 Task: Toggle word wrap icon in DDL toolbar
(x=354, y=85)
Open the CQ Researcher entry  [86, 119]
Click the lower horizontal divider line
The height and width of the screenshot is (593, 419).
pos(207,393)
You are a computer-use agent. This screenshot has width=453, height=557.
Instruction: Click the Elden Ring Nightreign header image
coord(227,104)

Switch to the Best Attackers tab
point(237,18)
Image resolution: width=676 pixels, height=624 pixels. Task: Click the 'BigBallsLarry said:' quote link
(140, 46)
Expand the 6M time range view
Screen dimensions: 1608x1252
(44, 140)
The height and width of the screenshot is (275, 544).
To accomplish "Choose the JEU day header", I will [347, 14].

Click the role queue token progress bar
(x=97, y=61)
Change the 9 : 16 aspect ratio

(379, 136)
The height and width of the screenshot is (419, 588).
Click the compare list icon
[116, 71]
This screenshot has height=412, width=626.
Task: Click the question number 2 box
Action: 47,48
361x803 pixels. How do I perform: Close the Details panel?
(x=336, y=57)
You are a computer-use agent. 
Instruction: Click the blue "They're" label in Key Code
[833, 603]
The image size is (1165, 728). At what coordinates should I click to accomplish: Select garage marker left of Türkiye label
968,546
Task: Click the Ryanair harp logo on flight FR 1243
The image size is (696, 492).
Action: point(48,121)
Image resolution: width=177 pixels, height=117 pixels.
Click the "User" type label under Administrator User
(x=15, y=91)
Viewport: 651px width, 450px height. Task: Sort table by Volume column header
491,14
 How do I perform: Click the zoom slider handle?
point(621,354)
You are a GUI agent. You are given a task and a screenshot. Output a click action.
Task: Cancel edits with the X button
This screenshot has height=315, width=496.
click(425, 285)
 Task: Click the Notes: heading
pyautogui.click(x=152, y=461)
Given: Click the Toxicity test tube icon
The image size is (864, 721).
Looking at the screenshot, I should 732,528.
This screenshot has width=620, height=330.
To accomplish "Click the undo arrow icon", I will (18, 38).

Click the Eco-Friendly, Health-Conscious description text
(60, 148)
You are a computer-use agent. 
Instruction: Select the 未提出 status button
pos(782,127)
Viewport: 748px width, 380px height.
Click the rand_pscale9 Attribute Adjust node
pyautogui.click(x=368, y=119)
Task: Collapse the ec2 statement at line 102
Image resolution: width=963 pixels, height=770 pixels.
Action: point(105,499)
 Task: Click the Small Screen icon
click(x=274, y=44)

_ _ _ _ _ _ _

**WHAT YOU ARE ASKED TO DO:** Using the entries above, return each line that includes the word "will".

**FINISHED TASK:**
To accomplish "Choose the JEU day header", I will [347, 14].
To accomplish "Click the undo arrow icon", I will (18, 38).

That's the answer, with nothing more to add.